Née d'un père ancien champion d'Afrique de boxe anglaise et d'une mère sacrée Miss Cameroun l'année de
l'indépendance du Pays (1960), Chantal Ayissi grandit dans une famille camerounaise de Stars de tous les
horizons parmi lesquels on citera Imane Ayissi, mannequin et styliste de mode de renommée internationale, Jean
Marie Didère Ayissi, danseur soliste à l'Opéra de Paris, Ayissi le Duc danseur et chorégraphe de l'ensemble
National du Cameroun, et son frère jumeau Josué Ayissi, boxeur talentueux récemment décédé de suites de
maladie. C'est donc tout naturellement que Chantal cède à la tentation de suivre la voie de ses illustres aînés. Sa
passion pour la danse prend le pas sur sa scolarisation, alors qu'elle n'est encore qu'une collégienne ; c'est son
frère Ayissi le Duc qui va lui tenir la main dans cette aventure.

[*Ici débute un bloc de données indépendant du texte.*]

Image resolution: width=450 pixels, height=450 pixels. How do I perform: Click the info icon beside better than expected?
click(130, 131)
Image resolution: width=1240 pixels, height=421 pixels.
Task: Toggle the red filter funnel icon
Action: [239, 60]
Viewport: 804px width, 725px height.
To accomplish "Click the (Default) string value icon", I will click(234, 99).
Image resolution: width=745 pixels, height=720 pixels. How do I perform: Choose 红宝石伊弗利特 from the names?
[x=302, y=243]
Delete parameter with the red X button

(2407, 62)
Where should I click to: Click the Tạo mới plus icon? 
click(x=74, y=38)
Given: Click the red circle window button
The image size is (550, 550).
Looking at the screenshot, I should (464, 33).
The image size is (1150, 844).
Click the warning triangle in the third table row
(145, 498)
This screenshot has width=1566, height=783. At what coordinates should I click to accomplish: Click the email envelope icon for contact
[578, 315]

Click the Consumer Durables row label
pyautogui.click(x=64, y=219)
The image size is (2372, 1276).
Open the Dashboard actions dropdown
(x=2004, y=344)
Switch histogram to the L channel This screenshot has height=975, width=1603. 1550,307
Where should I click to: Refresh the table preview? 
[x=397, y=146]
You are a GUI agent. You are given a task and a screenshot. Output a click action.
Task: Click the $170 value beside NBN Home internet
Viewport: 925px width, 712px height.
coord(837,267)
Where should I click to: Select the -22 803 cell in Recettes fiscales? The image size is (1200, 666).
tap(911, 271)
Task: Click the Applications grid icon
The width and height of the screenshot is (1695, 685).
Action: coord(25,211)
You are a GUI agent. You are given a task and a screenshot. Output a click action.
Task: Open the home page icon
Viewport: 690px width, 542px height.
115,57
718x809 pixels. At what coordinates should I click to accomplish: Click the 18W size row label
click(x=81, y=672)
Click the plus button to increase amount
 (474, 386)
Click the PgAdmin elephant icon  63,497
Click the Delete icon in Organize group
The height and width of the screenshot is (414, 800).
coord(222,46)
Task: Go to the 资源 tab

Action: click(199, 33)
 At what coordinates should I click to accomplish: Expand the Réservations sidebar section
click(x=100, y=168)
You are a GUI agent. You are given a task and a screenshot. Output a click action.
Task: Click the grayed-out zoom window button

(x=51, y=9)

Chantal danse merveilleusement bien et ne cache pas ses ambitions de compléter sa passion en devenant
chanteuse comme Anne Marie Nzié, la grande dame de la chanson camerounaise qu'elle admire
particulièrement. Chantal Ayissi sort un deuxième 30 cm de très haute facture dans le plus grand studio
d'enregistrement du pays, le studio Makassi. L'album est intitulé "Yit-ma", révolutionne la conception du bikutsi,
et Chantal devient ainsi l'un des maillons importants de la scène musicale camerounaise.
Tour à tour danseuse, mannequin et chanteuse, la belle camerounaise prouve qu'on peut être à la fois jolie et intelligente.